▶ **QUOTED PASSAGE**:

There are, at least, a lot of steps in the right direction here. Where Spidey often came off as a selfish jerk in the previous movie he's often funny and downright likable here, a working-class superhero of the people. Heck, I was feeling pretty upbeat during the first scene in which he confronts Dillon in his "Electro" form; it's visually cool even as the hero tries to defuse the situation without violence (points for good characterization within an action scene!) and has the goofy visual of Spider-Man wearing a fireman's helmet (points for whimsy!). Pity that getting from the first to the second is so awkward. The action is generally impressive, too: Director Mark Webb and his stunt & effects teams do a great job of making the physics of how Peter swings from building to building feel realistic without making the audience feel nauseous and still capturing the imagery from the comics, while what's going on is bright, clear, and make good use of 3D.

The cast is limited by what's in the script, but they do their best. I'd really like to see Andrew Garfield and Emma Stone in a well-written romantic comedy (heck, let Webb direct it); just as was the case last time, the scenes of Petter and Gwen just hanging out and being together might be the easiest parts to excise from a bloated movie, but they're easily the most enjoyable to watch, and there's never any doubt that the pair are committed to their characters. Jamie Foxx is stuck with a character broad to the point of stereotype, but does pretty well with it, though he stumbles a bit on the transition to super-villainy. Dean DeHaan kind of struggles to establish a personality for Harry, but he's at least got something to do, which is more than can be said for Sally Field with her truncated subplot or Chris Cooper and Paul Giamatti with their glorified cameos.

Given that this is an improvement over the last Spider-movie, it's actually not unreasonable to hope that number three could actually rise to the level of being pretty good, especially if whoever is in charge of the franchise at Sony is looking at Garfield leaving the series and decides that there's no point in stretching stuff out any further. Even if that happens, though, that final movie (before another likely restart) will have to be more than amazing to make up for these two misguided movies, and I don't know if the studio's current Spider-Man team has it in them to make something spectacular.

(Formerly at EFC)

The Other Woman

* * ½ (out of four)
Seen 8 May 2014 in AMC Assembly Row #6 (first-run, DCP)

The Other Woman is an utterly average comedy, but I'll cop to some affection for it just because it seems so refreshingly generous in spirit. In the same way that Frozen surprised me by never losing sight of how it was about sisterhood to fall back on needing rescue by a boyfriend, The Other Woman sets up a situation where its three main characters being rivals would be the most natural thing in the world and then makes even the airhead played by Kate Upton smart and self-assured enough to realize that it would do them no good. It wavers on occasion, but generally briefly and in a fairly honest way, so that by the end it can not only have an epilogue where the women are not territorial and catty, but it's so natural that it's no big thing.

That almost seems to catch the filmmakers by surprise; Cameron Diaz's Carly Whitten has a mini-speech at the end about how all of this has made her a better person, but the thing is, it kind of hasn't, because Carly certainly seems like a decent human being from the word go, with part of the fun being that she can be sexually aggressive without coming off as callous or bitchy. She's got a flatter arc than you might expect, and I wonder if that wasn't the original plan until the studio decided to soften Carly up because audience's often hold bad behavior against women far more than they do men (I doubt it was Diaz, as one of the things I like most about her is how relatively unconcerned she seems to be with her characters being likable). It also means that the filmmakers sometimes seem to have problems going for the kill when the joke demands it; even the gross-out humor winds up being pretty innocuous, and Nikolaj Coster-Waldau never gets the room to become a particularly entertaining bastard.

It's got a fair amount of good bits to it, though, even if they don't necessarily build to the huge laugh very often. To a certain extent, it spends a lot of time getting by on being pleasant more than hilarious. It's funny enough, and while I do wonder if the filmmakers could have traded some of the good cheer for sharper jokes, that could have very easily led to something that was no fun at all.

▶ **COMPLETE THE FOLLOWING**:
a. In the movie reviews, what star rating does The Other Woman receive?
b. For each statement, say yes or no depending on whether it agrees with the movie reviews, and quote the deciding words. (i) The reviewer credits director Mark Webb and his teams with making Peter's swinging between buildings feel realistic. (ii) The reviewer suspects Cameron Diaz was the one who chose to soften Carly. (iii) The gross-out humor in The Other Woman is described as edgy and shocking.

▶ **GIVEN INFORMATION**:
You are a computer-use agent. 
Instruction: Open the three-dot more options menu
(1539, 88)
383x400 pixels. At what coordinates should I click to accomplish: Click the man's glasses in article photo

▶ **SOLUTION SET**:
a. Two and a half stars out of four.

b.
(i) Yes: "Director Mark Webb and his stunt & effects teams do a great job of making the physics of how Peter swings from building to building feel realistic"
(ii) No: "I doubt it was Diaz"
(iii) No: "even the gross-out humor winds up being pretty innocuous"